Così un’amicizia rende vivo anche il Mistero

Al sepolcro di Gesù, gli Angeli erano due o uno? Il mattino di Pasqua, le donne accorse erano una o tre? Gli apostoli nel cenacolo, dieci o undici? Non basta raccontare i fatti di Pasqua. Occorre vederli, immaginarli, riprodurli. Il Vangelo diventa vivo nei volti e nelle mosse. Il Vangelo si ridesta nelle persone.

Ecclesia 04_04_2016
Gli apostoli nel Cenacolo

Al sepolcro di Gesù, gli Angeli erano due o uno? Il mattino di Pasqua, le donne accorse erano una o tre? Gli apostoli nel cenacolo, dieci o undici? Non basta raccontare i fatti di Pasqua. Occorre vederli, immaginarli, riprodurli. Nei giorni che seguono la Pasqua, con i ragazzi viene facile: un’immediata fantasia permette di immaginare e impersonare gli avvenimenti, trasportandoci con agilità presso il sèpolcro o sul lago, sulla via di Emmaus o nel cenacolo. I ragazzi sono la Maddalena, gli Angeli, Tommaso, Pietro; sono il sepolcro e la corsa, sono il vento e le vele. Il Vangelo diventa vivo nei volti e nelle mosse. Il Vangelo si ridesta nelle persone.

Metti la liturgia celebrata e vissuta. Puoi avere una celebrazione ben eseguita, ma imbalsamata nei ruoli. Lo sguardo si accende e il cuore diventa partecipe quando una comunità si raduna nella fede; allora “la Presenza” appare manifesta. Accade con vivacità il Giovedì Santo nella lavanda dei piedi agli Apostoli  - e ora anche alle Apostole - e all’offertorio con la gente che si reca all’altare deponendo viveri o denaro. Una grande Via Crucis all’inizio della Settimana Santa e un’altra al Venerdì Santo conducono ai piedi del Crocifisso: il silenzio e le parole, il canto e il gesto non agiscono in una finzione teatrale, ma risvegliano l’affetto verso il Signore. Nella notte del Sabato Santo, la Veglia nasce dal buio e si accende nel fuoco con il cero brillante e il canto del “Lumen Christi”. 

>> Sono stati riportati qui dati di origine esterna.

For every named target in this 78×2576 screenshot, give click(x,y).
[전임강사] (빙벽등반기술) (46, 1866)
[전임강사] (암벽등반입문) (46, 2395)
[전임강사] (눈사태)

Una Pasqua accompagnata dai canti della grande tradizione cristiana e della ricca inventiva moderna spalanca le porte del Mistero. La comunità cristiana rivive nel gesto liturgico, commossa per la Presenza riconosciuta; l’amicizia delle persone che si incontrano e cantano, ritrova il fondamento. Anche una liturgia povera, o una comunità piccola, o una messa concelebrata, o un canto non esaltante, portano a riconoscere Colui che vive tra noi. Camminiamo con quanti ci sono vicini, con quanti hanno preceduto da secoli il gesto della Chiesa, con quanti vivono oggi nella carne la Passione di Cristo e la sua Gloria: i fratelli perseguitati e uccisi, gli esiliati rifiutati alle frontiere, i preti poveri e soli; e insieme il Papa e i vescovi e tutte le comunità, note e ignote. Noi, guardàti con misericordia, apriamo il cuore e le mani al mondo.              

La prima esperienza della Resurrezione è  stata la misericordia. Le donne non sono lasciate nel loro dolore; Cristo le avvicina, non aspetta un secondo per incontrare Maddalena; la lancia verso gli apostoli, perché desidera incontrare anche loro e dire che li salva e li perdona. Cristo prepara da mangiare sul lago e chiede a Pietro: «Mi ami tu?». Quale affetto, quale amore per quei discepoli e per noi. Cristo risorto non appare in modo maestoso, ma mostrando le piaghe: riconosciuto non per i miracoli, ma per la potenza della misericordia. 

Gridiamo al mondo la misericordia, come ha chiesto Gesù alla Kowalska. Questa è la resurrezione per gli uomini d’oggi: una misericordia potente e discreta. Senza la sua misericordia non si vive. L’abbraccio della misericordia ci raduna, Gesù mostra le piaghe come a Tommaso, cammina con noi come con i discepoli di Emmaus. La Pasqua della misericordia percorre le strade della vita, rinnova l’aria che entra nei polmoni come un vento di primavera sulla spiaggia.